[Start of Attachment]
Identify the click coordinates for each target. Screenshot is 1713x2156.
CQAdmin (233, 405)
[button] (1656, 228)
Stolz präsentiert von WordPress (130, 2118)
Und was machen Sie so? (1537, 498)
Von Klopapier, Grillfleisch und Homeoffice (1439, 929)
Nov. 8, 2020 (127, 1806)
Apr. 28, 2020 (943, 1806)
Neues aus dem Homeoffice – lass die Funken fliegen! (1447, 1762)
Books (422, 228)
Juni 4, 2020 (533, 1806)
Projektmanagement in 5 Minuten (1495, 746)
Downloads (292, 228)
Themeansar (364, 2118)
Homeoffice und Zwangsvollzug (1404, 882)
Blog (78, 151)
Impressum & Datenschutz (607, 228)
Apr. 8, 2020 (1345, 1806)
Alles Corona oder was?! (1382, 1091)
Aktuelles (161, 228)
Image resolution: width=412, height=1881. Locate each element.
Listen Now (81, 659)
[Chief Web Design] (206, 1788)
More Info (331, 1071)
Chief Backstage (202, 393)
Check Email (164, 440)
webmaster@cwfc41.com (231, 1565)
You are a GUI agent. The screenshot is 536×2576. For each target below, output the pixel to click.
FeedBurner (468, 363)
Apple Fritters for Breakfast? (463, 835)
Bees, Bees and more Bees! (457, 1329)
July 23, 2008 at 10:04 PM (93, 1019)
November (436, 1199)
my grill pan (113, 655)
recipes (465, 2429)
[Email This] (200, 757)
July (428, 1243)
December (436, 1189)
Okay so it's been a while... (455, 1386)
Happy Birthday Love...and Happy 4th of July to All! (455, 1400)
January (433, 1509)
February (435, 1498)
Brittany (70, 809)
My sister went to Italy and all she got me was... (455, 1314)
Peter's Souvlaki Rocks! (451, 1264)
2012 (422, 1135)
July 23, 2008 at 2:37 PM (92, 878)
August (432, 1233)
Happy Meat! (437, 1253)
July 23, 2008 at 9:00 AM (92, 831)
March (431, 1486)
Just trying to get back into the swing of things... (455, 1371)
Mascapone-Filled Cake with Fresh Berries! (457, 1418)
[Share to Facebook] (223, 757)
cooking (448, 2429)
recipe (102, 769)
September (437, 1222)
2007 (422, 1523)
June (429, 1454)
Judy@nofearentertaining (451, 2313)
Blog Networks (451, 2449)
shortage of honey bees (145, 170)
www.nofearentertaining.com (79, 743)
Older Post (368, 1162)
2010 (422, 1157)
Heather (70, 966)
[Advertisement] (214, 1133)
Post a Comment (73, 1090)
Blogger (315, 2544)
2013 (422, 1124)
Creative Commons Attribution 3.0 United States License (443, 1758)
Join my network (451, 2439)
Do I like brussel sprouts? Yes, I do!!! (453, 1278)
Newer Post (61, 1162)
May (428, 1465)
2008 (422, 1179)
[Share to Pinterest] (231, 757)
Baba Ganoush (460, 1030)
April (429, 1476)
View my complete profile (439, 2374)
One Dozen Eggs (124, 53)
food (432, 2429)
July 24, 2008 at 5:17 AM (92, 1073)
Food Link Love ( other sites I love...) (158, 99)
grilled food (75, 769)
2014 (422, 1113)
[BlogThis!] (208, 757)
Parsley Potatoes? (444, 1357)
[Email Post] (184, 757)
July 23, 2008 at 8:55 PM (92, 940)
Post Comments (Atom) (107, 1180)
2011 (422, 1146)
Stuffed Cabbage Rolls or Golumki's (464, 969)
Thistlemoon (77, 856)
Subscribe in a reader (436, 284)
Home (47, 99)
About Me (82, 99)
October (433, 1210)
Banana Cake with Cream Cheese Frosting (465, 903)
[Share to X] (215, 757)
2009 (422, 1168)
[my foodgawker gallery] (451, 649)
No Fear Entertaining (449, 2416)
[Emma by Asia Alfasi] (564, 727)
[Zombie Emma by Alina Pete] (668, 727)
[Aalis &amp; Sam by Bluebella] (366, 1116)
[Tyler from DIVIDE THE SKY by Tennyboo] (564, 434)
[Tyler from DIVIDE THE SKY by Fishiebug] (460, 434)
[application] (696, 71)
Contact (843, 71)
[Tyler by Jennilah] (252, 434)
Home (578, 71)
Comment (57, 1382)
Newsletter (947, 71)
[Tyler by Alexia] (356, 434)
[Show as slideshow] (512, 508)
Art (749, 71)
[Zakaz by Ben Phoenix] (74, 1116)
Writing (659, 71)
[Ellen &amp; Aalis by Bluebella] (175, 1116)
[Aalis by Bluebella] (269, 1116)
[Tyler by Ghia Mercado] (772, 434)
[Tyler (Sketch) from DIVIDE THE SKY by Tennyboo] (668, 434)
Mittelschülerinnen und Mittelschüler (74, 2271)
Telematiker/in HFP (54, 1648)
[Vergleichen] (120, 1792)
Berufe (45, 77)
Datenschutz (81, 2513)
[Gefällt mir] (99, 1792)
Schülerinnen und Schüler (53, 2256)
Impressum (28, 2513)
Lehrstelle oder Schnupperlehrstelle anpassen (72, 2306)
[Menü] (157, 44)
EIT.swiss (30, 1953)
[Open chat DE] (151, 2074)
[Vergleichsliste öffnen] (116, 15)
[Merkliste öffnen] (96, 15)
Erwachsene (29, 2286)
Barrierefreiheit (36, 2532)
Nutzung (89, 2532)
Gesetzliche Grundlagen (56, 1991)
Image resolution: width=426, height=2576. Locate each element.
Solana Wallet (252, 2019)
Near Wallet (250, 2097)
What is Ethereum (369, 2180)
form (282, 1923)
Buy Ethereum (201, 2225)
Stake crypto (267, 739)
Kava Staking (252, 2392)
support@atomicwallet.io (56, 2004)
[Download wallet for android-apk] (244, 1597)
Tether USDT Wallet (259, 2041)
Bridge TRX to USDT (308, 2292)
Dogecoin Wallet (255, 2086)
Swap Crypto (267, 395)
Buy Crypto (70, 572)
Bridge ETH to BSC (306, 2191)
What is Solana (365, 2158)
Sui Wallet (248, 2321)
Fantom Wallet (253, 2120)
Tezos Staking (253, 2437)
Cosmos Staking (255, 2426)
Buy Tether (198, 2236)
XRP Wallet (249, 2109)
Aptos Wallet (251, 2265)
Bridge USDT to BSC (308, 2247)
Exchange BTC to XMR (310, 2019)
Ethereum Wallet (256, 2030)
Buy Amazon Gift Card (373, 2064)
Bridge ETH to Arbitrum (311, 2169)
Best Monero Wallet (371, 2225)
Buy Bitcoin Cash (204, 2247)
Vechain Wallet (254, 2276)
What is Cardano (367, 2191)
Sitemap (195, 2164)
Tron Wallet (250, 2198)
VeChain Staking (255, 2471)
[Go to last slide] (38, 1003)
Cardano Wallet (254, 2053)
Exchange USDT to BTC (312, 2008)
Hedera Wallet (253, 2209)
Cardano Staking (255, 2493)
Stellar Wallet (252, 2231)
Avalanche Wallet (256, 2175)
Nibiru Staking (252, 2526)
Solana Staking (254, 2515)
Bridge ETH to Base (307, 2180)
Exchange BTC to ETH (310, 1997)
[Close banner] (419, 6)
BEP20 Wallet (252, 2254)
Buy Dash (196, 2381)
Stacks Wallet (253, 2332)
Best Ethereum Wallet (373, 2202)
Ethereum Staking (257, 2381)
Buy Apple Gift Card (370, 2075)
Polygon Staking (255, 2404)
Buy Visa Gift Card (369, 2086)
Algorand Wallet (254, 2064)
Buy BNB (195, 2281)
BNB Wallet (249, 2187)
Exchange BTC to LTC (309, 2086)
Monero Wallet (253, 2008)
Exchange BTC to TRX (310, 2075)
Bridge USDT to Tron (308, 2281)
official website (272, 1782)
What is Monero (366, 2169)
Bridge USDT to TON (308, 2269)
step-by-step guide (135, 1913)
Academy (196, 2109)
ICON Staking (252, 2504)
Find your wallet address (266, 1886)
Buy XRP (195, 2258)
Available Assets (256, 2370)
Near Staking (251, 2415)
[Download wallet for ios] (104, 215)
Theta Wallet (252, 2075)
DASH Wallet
[End of Attachment]
**TASK REQUIREMENTS**
Starting with the line with "Nutzung (89, 2532)" above and going on through the line with "Stake crypto (267, 739)", transcribe every line exactly, both ends included, and add nothing.

**RESPONSE**
Nutzung (89, 2532)
Gesetzliche Grundlagen (56, 1991)
Image resolution: width=426, height=2576. Locate each element.
Solana Wallet (252, 2019)
Near Wallet (250, 2097)
What is Ethereum (369, 2180)
form (282, 1923)
Buy Ethereum (201, 2225)
Stake crypto (267, 739)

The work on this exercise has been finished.